Movía circularmente el vaso, haciendo tintinear los cubitos de hielo
ahora casi derretidos mientras apagaba en un cenicero repleto un nuevo
cigarrillo. Ya había perdido la cuenta de las veces que había vaciado dicho
cenicero, de la misma manera que vaciaba uno a uno los vasos que se servía de una
botella de Whiskey de malta.
En realidad
estaba totalmente ebrio, y seguro de no sacar nada en claro de una nueva e
infructuosa jornada delante de la pantalla del ordenador. Sus dedos viajaban
alternativamente del teclado a la cabeza, y por último al ratón para
seleccionar todo lo que había escrito y mandarlo al cajón de las ideas
mediocres.
Elevó la vista hacia el techo, como si la
inspiración que parecía haberle abandonado hace tiempo descendiese como el
arcángel San Gabriel anunciándole la concepción de una idea genial. Pero lo único que alcanzó a descubrir
fue el laborioso esfuerzo de una araña tejiendo su tela, cosa que le hizo
pensar que debía dedicar una jornada completa a tareas domésticas.
Así
que levantándose como si una pesada losa hubiera caído sobre él, apuró de mala
gana el vaso apenas lleno de lo que era ya licor aguado. Ya no quería beber
más, sólo necesitaba meterse en la cama y no volver a salir de ella nunca.
La claridad
que asomaba por la ventana de su dormitorio le hizo tomar conciencia del
comienzo de una nueva jornada de infructuoso trabajo, y a pesar de que el leve
zumbido de su cabeza le persuadía de desembarazarse de la confortable comodidad
que le ofrecía la cama, decidió incorporarse pesadamente, cumpliendo con la
rutina en que se había convertido su vida.
Eran
las siete y media, y aunque sabía que obtendría el mismo resultado si aplazase
un par de horas el sufrimiento de ponerse enfrente de la vacía pantalla de su
portátil, el hecho de seguir a pies juntilla la disciplina diaria que se había
auto-inculcado marcaba la diferencia entre seguir luchando contra un muro
invisible en el que se estrellaban todas sus ideas o abandonarse a la apatía de
aquel que no es capaz de avanzar en la empresa en la que se ha embarcado.
Se
apoyó en la pared de la ducha mientras dejaba resbalar por su cuerpo el chorro
de agua caliente que escupía piadosamente la alcachofa que parecía apiadarse
del lamentable estado del escritor. Él, mientras, intentaba darle vueltas a un
concepto que le guiase en la dirección correcta pero el vapor de la propia
ducha parecía embotar sus ideas, hasta que giró el mando de agua fría
gritándose a sí mismo: “¡Espabila imbécil!”
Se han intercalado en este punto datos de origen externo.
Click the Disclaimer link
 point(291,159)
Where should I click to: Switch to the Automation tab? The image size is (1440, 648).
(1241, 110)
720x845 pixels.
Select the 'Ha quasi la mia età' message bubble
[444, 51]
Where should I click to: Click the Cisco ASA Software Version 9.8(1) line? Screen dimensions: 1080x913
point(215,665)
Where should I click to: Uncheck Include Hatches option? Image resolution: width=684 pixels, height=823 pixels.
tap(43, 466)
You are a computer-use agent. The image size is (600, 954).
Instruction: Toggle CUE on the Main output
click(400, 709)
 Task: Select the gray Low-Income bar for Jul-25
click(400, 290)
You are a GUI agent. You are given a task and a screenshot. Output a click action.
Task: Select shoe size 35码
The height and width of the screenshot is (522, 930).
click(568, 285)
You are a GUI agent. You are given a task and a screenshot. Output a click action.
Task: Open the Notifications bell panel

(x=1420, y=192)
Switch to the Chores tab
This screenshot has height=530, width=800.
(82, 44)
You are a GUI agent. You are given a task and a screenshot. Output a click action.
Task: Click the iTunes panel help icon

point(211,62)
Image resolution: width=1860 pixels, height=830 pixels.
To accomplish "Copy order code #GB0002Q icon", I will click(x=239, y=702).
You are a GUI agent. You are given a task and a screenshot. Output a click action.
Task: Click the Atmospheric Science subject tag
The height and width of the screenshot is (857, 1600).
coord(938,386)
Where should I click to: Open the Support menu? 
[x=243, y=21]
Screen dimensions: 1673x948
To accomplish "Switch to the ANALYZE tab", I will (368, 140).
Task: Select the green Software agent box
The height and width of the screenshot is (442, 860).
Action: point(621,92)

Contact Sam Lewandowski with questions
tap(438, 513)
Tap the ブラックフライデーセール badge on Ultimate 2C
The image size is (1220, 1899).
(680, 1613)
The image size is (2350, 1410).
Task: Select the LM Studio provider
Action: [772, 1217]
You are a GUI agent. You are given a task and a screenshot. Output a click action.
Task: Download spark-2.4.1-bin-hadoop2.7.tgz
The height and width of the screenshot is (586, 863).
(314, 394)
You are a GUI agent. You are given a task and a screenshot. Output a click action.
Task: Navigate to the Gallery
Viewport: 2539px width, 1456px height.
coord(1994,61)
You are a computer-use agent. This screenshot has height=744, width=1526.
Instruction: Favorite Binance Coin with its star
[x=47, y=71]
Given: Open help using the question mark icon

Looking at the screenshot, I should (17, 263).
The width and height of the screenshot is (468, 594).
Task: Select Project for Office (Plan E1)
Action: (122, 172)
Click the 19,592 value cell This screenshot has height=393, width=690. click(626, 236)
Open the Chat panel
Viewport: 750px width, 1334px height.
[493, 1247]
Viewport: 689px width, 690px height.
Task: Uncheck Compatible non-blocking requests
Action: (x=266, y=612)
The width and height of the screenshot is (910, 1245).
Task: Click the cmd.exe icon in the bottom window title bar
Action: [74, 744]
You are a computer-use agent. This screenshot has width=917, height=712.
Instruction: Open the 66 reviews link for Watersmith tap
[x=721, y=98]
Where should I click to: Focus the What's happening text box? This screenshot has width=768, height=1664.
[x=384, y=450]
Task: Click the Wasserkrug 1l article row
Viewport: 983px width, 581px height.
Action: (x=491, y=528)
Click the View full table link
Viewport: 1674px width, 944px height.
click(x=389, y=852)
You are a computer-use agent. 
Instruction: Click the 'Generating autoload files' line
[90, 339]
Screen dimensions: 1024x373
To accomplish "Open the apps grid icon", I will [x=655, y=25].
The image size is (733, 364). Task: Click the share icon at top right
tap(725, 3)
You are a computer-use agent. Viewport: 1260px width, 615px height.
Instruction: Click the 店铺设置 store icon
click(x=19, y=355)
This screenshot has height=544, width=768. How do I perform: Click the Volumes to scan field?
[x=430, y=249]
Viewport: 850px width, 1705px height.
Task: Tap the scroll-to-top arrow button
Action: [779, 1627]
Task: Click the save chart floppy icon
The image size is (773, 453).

El molinillo de café automático amenazaba con hacer
explosionar el cerebro dentro de su cabeza y sólo el hecho de imaginar la
sensación que experimentaría su organismo con la ingesta de un café caliente
hacía llevadero el sufrimiento. Sólo con oler el aroma del grano recién molido,
su cara empezaba a recuperar el color.
Una vez se hubo armado con una taza de la oscura
infusión en una mano y el primer cigarrillo de la mañana en la otra, se sintió
con fuerzas de enfrentarse a su peor enemigo, oscuro, inmóvil y con unos ojos
que se le clavaban en el alma, y fue así como decidió, con una sonora carcajada,
encender el portátil para dejar de ver su propio reflejo en la pantalla.